Esta vez, sin embargo, acabó sin ganas de fiesta.

Paloma San Basilio, La fiesta terminó, 1985.

Tras el chasco de Remedios Amaya, en 1984 Amaya Saizar y su grupo Bravo fueron los encargados de intentar recomponer el maltrecho honor español en el Festival de Eurovisión. Y hasta Luxemburgo se fueron para defender el pegadizo tema Lady, Lady, que, a pesar de haber caído en el casi más absoluto de los olvidos, cosechó un merecido tercer puesto y la mejor clasificación de nuestro país en el certamen en toda la década de los 80.

Pero como este blog no va de radiografías eurovisivas, sino de recuerdos, me veo en la obligación de confesar que, aunque por aquella época sólo contaba con poco más de seis años, recuerdo claramente que pasé bastante tiempo impresionado por el hecho de que una canción tan festiva pudiese esconder una historia tan triste, la de una persona que perdió a su amor y, sin embargo, no renuncia a la esperanza. Sí, ahora lo sé. Es la vida misma.

Algo así como la relación de España con Eurovisión. Nunca volveremos a ganar, pero no perdemos la esperanza.

Bravo, Lady, Lady, 1984.

Una nueva edición del Festival de Eurovisión se acerca y no creerán que iba a dejar escapar la oportunidad de recordar por aquí algunas de las más memorables actuaciones españolas en un certamen que, a mi humilde juicio, se quedó estancado en los 80. Sobre todo, cuando ya le he dedicado varias series en mi otro y primigenio blog.
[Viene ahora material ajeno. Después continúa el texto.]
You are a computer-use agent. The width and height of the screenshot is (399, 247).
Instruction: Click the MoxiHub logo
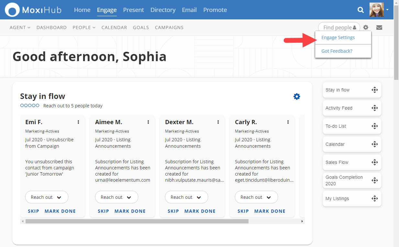pyautogui.click(x=33, y=10)
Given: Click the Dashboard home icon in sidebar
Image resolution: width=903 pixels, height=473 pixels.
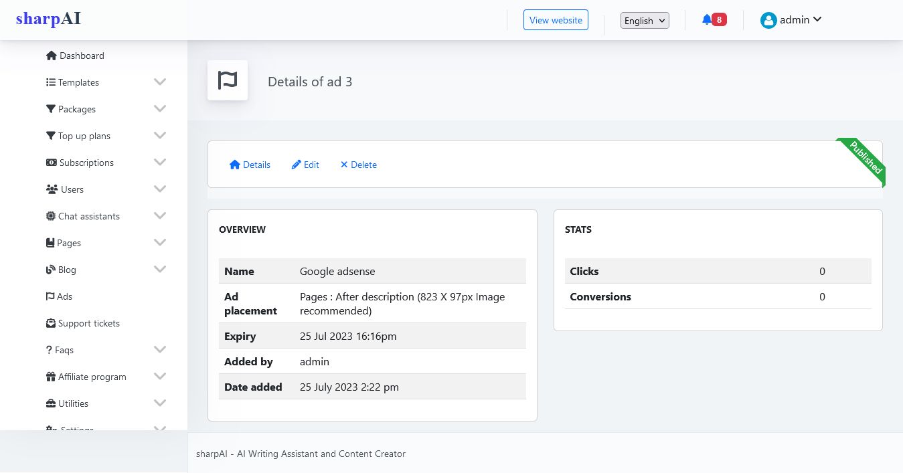Looking at the screenshot, I should pos(52,56).
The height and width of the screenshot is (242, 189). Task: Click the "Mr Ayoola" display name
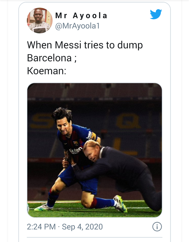[81, 16]
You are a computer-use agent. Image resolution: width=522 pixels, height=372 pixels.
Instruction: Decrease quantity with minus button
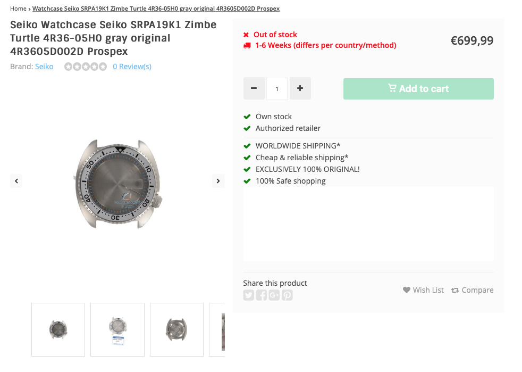point(254,88)
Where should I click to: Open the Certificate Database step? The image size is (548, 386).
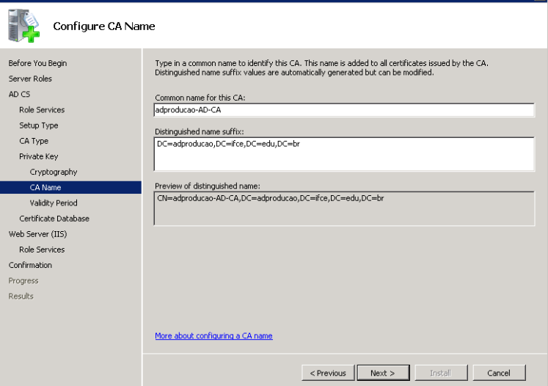tap(54, 219)
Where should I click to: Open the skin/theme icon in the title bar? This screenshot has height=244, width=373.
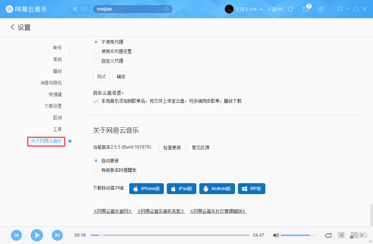[291, 9]
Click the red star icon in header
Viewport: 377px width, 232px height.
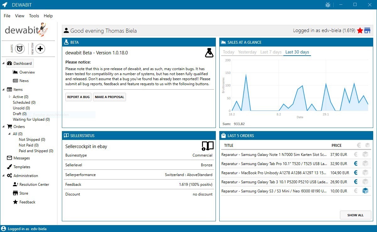click(360, 30)
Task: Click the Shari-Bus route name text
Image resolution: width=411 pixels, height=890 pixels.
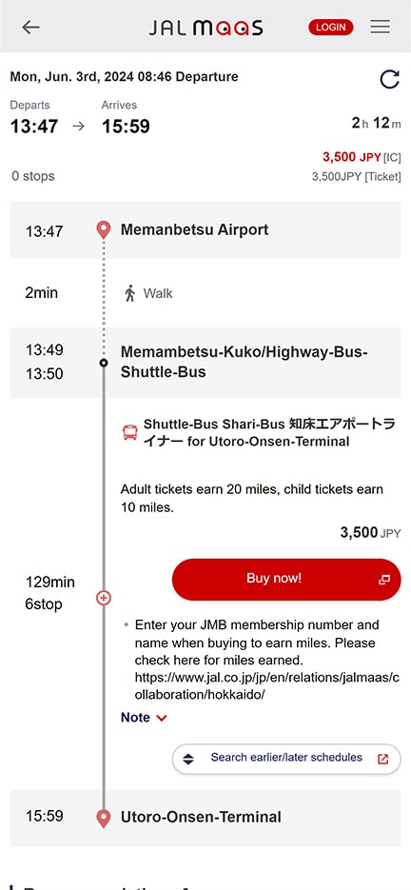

Lo malo de la semana eurovisiva de este blog es que su denominador común será el recuerdo que guardo de algunas de las representaciones españolas de la década. Y, como comprobarán un par de líneas más abajo, la mayor parte de las ocasiones, eso no augura nada bueno.

Comenzamos, por tanto, con una representante patria tan digna de no ser recordada jamás que nadie aún ha podido olvidarla. Y es que la actuación española en el Festival de Eurovisión de 1983 ha quedado grabada indeleblemente en nuestra memoria colectiva que hasta yo, que en ese entonces apenas tenía cinco años, la tengo hoy tan nítida como si la estuviera viendo en directo y por primera vez.

Con todos ustedes y sin más dilación, Remedios Amaya. Descalza y a la deriva.

Remedios Amaya, Quién maneja mi barca, 1983.